━━ Material provided ━━

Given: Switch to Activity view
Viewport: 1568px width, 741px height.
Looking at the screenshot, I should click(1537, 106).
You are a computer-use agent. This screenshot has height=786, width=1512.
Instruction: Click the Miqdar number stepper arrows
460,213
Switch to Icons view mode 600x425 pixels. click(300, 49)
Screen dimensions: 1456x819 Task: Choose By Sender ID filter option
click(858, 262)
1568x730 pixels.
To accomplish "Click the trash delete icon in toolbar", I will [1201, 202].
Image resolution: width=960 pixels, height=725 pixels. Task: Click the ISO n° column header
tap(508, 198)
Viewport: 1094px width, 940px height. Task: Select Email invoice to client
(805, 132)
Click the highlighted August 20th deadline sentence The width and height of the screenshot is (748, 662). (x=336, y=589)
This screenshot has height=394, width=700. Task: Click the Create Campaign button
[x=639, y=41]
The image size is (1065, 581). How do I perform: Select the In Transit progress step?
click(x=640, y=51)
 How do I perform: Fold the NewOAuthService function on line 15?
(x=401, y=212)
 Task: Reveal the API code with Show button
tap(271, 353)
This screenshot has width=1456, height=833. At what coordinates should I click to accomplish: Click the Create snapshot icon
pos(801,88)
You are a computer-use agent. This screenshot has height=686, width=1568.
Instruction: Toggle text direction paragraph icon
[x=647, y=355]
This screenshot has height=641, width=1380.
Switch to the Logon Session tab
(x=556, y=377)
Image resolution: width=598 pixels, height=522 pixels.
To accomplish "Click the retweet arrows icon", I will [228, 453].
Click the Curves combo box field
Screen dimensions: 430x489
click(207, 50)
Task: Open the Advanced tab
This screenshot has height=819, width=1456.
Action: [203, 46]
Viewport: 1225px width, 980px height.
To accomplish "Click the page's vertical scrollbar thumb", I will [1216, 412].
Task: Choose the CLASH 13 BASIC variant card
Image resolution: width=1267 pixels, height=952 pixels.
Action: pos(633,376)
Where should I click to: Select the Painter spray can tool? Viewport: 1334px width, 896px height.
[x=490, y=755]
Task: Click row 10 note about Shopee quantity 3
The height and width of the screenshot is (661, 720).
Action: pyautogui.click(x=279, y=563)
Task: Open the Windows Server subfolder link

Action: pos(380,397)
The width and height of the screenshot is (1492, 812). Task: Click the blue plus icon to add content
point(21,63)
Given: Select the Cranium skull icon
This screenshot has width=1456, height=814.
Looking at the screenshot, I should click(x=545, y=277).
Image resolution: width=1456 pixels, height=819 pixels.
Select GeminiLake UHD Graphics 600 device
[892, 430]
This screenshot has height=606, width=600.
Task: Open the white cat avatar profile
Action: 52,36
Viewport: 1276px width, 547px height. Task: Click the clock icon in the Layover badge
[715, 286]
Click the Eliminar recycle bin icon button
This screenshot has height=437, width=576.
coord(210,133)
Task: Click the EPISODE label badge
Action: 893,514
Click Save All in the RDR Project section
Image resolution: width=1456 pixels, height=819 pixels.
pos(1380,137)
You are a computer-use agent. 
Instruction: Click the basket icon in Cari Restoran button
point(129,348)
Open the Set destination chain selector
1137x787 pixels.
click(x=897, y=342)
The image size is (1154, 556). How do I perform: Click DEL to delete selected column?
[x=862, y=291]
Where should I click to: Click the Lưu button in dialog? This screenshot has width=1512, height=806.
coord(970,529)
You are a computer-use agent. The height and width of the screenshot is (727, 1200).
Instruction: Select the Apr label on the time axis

━━━

● Directions
Reproduce all the lines, starting at the line that contains "How do I perform: Fold" and ending after the line that contains "(x=556, y=377)", with the requests included. Add 15 to every coordinate in the answers.

● Correct answer
 How do I perform: Fold the NewOAuthService function on line 15?
(x=416, y=227)
 Task: Reveal the API code with Show button
tap(286, 368)
This screenshot has width=1456, height=833. At what coordinates should I click to accomplish: Click the Create snapshot icon
pos(816,103)
You are a computer-use agent. This screenshot has height=686, width=1568.
Instruction: Toggle text direction paragraph icon
[x=662, y=370]
This screenshot has height=641, width=1380.
Switch to the Logon Session tab
(x=571, y=392)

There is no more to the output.